それよりぼんやりしてないでよ、王太子さま。ルナを慰めてやって。愛する人なんでしょ。その娘を愛しているから話を鵜呑みにしてアンゼリカを断罪しているんでしょ。
そしてその剣で私の不幸を断ち切って。じゃないと、このままだと体面丸潰れでしょ。彼女の発言はなかったことにしたらいいんじゃない? 王子さまならそのぐらいできるんじゃないの?
知らんけど。
王太子が苦渋に満ちた顔で声を絞り出した。
「……改めて沙汰を言い渡す。アンゼリカ・マーカスは無罪放免。私との婚約は継続の上、後日王家から相応の賠償金を払い名誉回復を約束する。聖女ルナ・アダン男爵令嬢は……、今後王宮への出入りを禁じ、処遇は教会に委ねる」
わあ。この人、自分の発言をなかったことにしたわ。てか、彼女は聖女で男爵令嬢だったのね。設定盛り盛りね。
でも、無罪放免……。えー、どうしよう。このままこの世界で生きていくってこと?
アンゼリカの魂、アンゼリカの意識、帰ってこい。
婚約継続って無理だから。
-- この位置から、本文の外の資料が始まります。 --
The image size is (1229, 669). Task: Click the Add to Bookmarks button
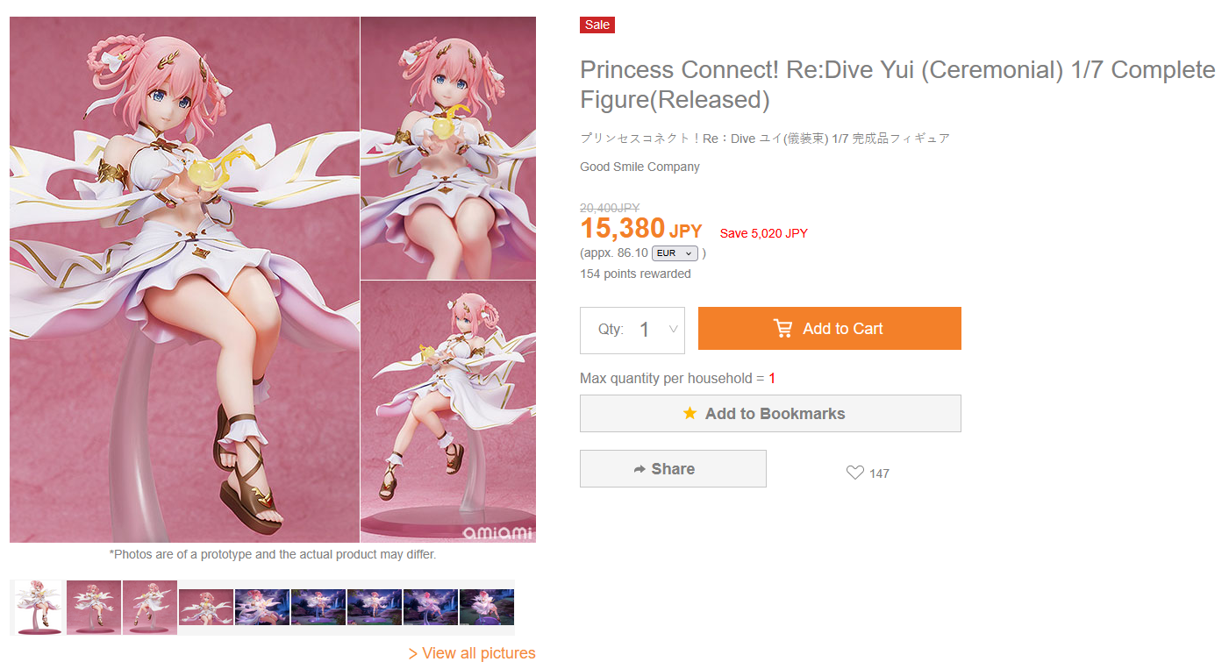770,413
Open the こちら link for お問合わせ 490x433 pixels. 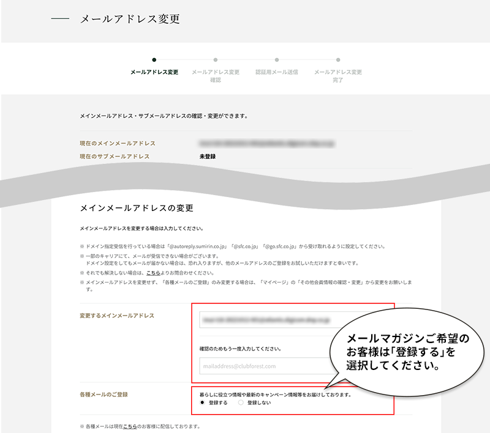(x=154, y=272)
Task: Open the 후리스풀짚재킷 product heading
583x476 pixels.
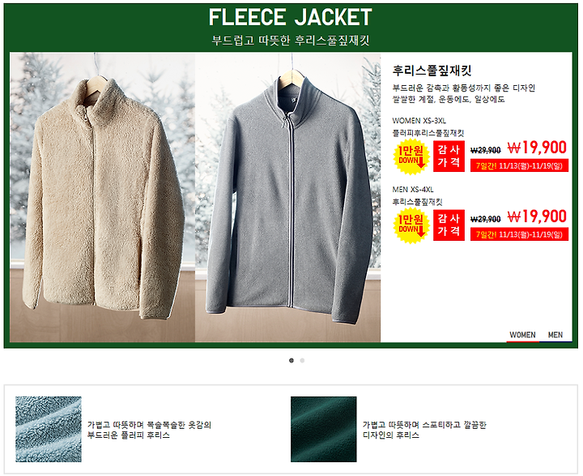Action: tap(432, 71)

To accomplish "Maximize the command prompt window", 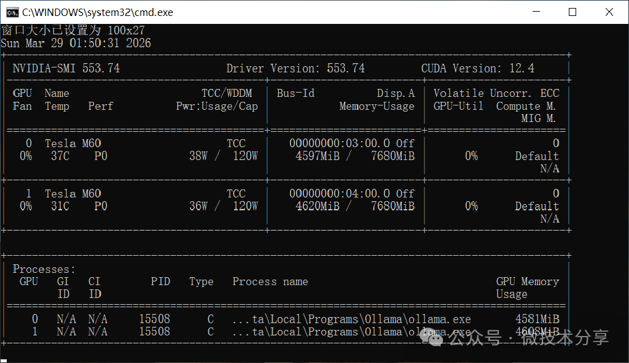I will tap(572, 12).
私、この王太子の名前が未だにわからないのよ。私に毒を飲ませて処刑しようとした人と添い遂げろってなんの冗談よ。
それに、この世界で生きていく自信ないわ〜。
そこへ、静かな広間に扉の開く音が響き、三人の男女が私に駆け寄ってきた。三人はぎゅっと私を抱きしめる。
「アンゼリカ! よかった!」
やつれたイケオジの男性と涙を流す綺麗な女性。そして王太子と同じ年ぐらいの美青年。
イケオジと美青年がすっと立ち上がり、王太子に向かって静かに話し出した。
「殿下。このことについて国王陛下に対し厳重に抗議をさせていただきます。また、バイエ内務大臣による『聖女』捏造についても調べがついております」
「捏造……? 聖女を捏造?」
王太子が小さく呟き、俯いているルナを見る。イケオジは頷いて再び口を開いた。
「内務大臣は教会に多額の寄付をして、その娘を『聖女』と認めさせました。これは神への冒涜であり国を騙した大罪でもございます。大臣は王后陛下の父君にあらせられますが、国王陛下に更迭を奏上することになりましょう。また我が家からは正式に婚約の解消を申し入れます。そしてこの場においでの皆さまがた」
イケオジが周囲をぐるりと見回す。
「我が娘を貶めた各々方。このマーカス公爵家を敵に回したこと、ゆめゆめお忘れなきよう」
王家は軍を掌握するマーカス公爵家と王妃の実家であるバイエ侯爵家の後ろ盾を失うことになる。さらに聖女を信じて落ちぶれるアンゼリカの見物をしていた貴族たちも震え上がることになった。
次に、美青年が王太子とその後ろに並んだ側近たちを一瞥した。王太子が「フェルナン……」と縋るように名を呼んだ。フェルナンと呼ばれた美青年は目を閉じて小さく息を吐いた。
「君たちとは幼い頃から切磋琢磨し、いずれ殿下が王位を継承したあかつきにはともに支えようと誓い合ってきた。しかし、その女が現れてから君たちは変わってしまった。……その女、あろうことか私にまで擦り寄ってきてアンゼリカを中傷する言葉を言っていたのだぞ。私は警告したはずだ。いかに聖女といえど心根は賤しいから気をつけろと。聖女ですらなかったがな。それから殿下。かつてあなたはアンゼリカをあれほど大切にしていたのに……。義弟と呼べる日を楽しみにしていた。……幼馴染として親友として、残念でならない」
フェルナンの言葉に王太子はぐっと唇を噛んで下を向いた。
話の流れからフェルナン(兄確定)もルナの攻略対象であったらしい。でも最後まで妹を信じていたのね。もしもルナの言葉を信じていたら、フェルナンも王太子と一緒に私を糾弾していたのかも。それはへこむ。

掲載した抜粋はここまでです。